Table 3 Association between RBC, red cell indices and HbA1C at TASH from April to July, 2016

Severity of anemia in IDA diabetic patients

Frequency was calculated to determine the degree of anemia among the 87 IDA diabetic patients. Mild anemia was seen in 25 (28.7%) patients, moderate anemia in 40 (46%) patients and severe anemia was seen in 22 (25.3%) of the patient (Fig. 1).

Fig. 1
figure 1

Pie chart of frequency of severity of anemia among the IDA diabetic patient at Tikur Anbessa Specialized Teaching Hospital from April to July 2016

Discussion

HbA1c has emerged as a marker of glycemic control, glycemic risk and predictor of diabetic complication and as screening tool for diagnosis of DM [7]. Anemia may either increase or reduce the HbA1c values due to changes in the half-life of RBC [13]. Numerous studies have been conducted on the effect of iron deficiency anemia on HbA1c in diabetic patient or non-diabetic patients and different results have been obtained but there is no clear explanation on mechanism how iron-deficiency affects HbA1c.

The present study revealed that HbA1c (%) is significantly lower in IDA group (6.18 ± 1.57) compared to the control group (7.74 ± 1.81) (p < 0.05). This is supported by studies done by Sinha et al., in 2012 [3], Cavagnolli et a., l in 2015 [12] and Kalasker et al., in 2014 [13]. They all stated that HbA1c concentration tends to be lower in the presence of iron deficiency anemia. According to Sinha et al., suggestion, the reason for lower HbA1c is due to the severity of anemia in the study participants. In contrary, Ford et al., in 2011 [14], Silva et al., in 2015 [15], Shekhae et al., in 2014 [16] and Chhabra et al., in 2015 [17] have obtained higher HbA1c level in IDA patients.

Association between RBC, red cell indices and HbA1c were determined in IDA group and the result was not statistically significant. Similarly, a study done in India in 2014 [18] showed no significant correlation, but a borderline significant association was observed between MCH and HbA1c in IDA diabetic patient (P = 0.05). Among the hematological parameters; RBC, Hgb, MCV, MCH showed statistically significant mean difference between the two groups. This finding is similar with a study done in India in 2016 [19].

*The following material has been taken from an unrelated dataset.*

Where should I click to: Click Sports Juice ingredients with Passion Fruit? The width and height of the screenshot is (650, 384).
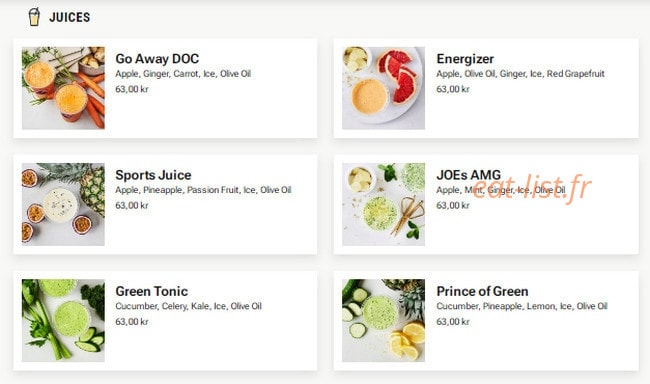[x=203, y=190]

On the basis of hemoglobin, iron deficient patients fall under three groups: mild anemia, moderate anemia and severe anemia [13]. Based on this classification, 25 (28.7%) of patients had mild, 40 (46%) moderate and 22 (25.3%) severe anemia. In a similar Study done in India, Severe anemia was seen in 38 (76%) patients, and moderate in 12 (24%) patients [15]. The present study revealed no significant association between Sex, Age and HbA1c in IDA diabetic patients, which is in agreement with similar study done in India [18].

Conclusion

In general this study has showed that, patients with IDA have significantly lower HbA1c compared to non-IDA diabetic patients. Monitoring these patients using HbA1c could be misleading because their actual HbA1c level could be lower than the actual value. Hence, physicians and health care providers should take this into account before making any therapeutic decision. They should also consider treating the iron deficiency anemia before diagnosing the diabetes using HbA1c. Detailed examination including large number of participants employing advanced laboratory techniques is recommended.